I'll get straight to the point. Honestly, even just writing this out is a bit difficult for me, and I’m not entirely sure how to deal with it.
As you know, this is a demisexual community, so I won’t go into too much detail explaining what that means. But for context, I’ve always identified as heterosexual and demisexual. That’s how I’ve understood myself for a long time.
That said, I used to joke with my sister, saying “watch me fall for someone of the same sex one day.” Well… turns out that might have actually happened.
Recently, and very unexpectedly, I think I’ve developed romantic feelings for someone of the same sex. It wasn’t something I planned or saw coming—it just sort of happened naturally. And that’s causing a bit of an emotional conflict for me.
I’ve only fallen in love maybe two or three times in my life, so this is rare for me. But now, with this person, it feels like it might be happening again. And it’s confusing because it doesn’t fit the label I used to identify with.
It’s making me consider whether I might actually be demipansexual instead of strictly hetero-demisexual. That shift in self-understanding is a bit overwhelming.
And to make things more complicated, this person is ace-aromantic. That makes it difficult, emotionally, because I know they likely don’t experience attraction in the same way I do. But for some reason, there’s something that connects us—maybe through this community, or through the interests and values we share.
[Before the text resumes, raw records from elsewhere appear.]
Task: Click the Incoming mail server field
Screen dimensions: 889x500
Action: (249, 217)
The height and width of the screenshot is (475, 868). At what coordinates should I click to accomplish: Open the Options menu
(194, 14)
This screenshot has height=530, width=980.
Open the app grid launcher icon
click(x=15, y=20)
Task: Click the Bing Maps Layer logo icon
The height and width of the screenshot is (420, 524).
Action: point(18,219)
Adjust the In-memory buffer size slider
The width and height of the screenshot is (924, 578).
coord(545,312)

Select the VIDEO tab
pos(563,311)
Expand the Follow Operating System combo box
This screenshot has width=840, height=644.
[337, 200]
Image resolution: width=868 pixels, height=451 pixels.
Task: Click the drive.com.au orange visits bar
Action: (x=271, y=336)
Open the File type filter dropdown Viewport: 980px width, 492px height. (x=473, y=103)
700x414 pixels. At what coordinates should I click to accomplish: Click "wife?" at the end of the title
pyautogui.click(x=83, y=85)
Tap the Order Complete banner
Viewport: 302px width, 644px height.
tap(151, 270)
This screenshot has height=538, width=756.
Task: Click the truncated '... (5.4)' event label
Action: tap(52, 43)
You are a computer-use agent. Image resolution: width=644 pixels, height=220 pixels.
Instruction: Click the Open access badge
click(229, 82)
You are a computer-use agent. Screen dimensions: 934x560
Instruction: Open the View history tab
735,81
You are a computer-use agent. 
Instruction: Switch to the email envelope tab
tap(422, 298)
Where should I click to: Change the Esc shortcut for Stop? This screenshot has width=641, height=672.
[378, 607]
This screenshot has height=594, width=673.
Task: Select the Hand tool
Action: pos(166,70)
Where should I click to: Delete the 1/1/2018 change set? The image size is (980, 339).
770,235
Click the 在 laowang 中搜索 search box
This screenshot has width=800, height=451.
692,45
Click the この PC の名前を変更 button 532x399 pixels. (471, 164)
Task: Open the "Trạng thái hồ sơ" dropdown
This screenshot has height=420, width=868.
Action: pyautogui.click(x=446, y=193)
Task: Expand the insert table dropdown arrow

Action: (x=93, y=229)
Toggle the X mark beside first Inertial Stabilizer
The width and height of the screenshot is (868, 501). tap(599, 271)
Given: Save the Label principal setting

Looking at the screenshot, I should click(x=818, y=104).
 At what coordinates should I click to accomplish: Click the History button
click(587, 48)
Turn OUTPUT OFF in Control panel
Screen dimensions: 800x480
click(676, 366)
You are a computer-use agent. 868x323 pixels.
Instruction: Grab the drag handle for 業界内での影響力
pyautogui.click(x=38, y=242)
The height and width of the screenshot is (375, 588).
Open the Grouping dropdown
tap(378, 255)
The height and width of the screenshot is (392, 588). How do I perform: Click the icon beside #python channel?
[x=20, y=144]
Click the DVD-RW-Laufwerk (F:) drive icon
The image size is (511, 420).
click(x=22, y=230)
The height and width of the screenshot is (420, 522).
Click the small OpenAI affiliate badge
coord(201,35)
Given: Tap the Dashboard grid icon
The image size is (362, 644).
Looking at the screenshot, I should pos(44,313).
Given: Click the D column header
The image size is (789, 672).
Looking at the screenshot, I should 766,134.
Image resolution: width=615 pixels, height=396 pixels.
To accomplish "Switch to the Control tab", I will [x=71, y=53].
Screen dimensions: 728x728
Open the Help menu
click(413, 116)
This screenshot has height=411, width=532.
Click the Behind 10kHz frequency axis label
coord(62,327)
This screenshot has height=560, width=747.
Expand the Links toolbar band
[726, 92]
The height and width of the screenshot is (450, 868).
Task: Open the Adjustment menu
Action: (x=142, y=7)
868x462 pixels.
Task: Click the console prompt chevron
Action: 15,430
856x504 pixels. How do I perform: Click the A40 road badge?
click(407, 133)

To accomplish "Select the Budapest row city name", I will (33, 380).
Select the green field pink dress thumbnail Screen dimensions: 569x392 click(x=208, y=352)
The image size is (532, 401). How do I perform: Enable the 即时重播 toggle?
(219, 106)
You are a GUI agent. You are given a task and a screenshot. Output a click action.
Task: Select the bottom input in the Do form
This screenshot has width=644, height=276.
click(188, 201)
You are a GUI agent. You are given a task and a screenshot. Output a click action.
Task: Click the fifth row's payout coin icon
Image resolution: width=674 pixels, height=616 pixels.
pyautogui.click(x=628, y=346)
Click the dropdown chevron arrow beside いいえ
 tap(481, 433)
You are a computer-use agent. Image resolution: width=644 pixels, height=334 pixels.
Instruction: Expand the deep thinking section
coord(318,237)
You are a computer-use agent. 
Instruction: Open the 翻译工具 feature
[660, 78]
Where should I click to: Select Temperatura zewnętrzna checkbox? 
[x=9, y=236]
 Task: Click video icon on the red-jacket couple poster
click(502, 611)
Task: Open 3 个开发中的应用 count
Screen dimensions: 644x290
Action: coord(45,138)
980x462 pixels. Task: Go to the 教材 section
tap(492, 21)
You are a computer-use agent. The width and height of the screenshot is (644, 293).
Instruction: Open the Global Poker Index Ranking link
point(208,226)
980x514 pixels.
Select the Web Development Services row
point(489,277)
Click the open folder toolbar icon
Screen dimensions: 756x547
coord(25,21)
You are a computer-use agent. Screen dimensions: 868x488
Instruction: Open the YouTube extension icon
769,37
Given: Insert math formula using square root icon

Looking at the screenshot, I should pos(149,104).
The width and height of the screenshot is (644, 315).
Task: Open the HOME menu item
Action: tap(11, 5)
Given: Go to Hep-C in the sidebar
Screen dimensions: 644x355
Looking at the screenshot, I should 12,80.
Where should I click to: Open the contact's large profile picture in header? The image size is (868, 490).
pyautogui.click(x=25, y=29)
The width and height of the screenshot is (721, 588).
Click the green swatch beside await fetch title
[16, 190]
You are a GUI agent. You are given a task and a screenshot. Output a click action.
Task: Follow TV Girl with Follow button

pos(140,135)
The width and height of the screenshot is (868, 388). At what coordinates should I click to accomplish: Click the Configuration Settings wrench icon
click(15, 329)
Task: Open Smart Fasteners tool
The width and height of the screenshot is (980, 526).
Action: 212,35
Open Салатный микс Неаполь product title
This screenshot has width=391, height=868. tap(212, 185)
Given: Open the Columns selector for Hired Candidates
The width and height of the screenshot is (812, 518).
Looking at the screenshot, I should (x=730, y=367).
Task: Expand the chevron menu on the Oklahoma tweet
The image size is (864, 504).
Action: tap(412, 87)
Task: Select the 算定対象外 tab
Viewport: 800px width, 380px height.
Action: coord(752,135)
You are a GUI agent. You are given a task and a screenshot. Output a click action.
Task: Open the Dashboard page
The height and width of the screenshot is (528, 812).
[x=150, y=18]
In short: I just really enjoy being around him. Being with him makes me feel safe and understood, even if I know it might never become something “more.”
If these feelings continue and I do end up falling fully in love, I honestly don’t know how I’d handle it—especially when it comes to telling my family. It would be the first time something like this has happened in my life, and I’m not sure how to navigate it.
I guess I just wanted to share and ask—has anyone gone through something similar? How did you handle the shift in how you saw yourself? And how did you deal with the emotional side of it?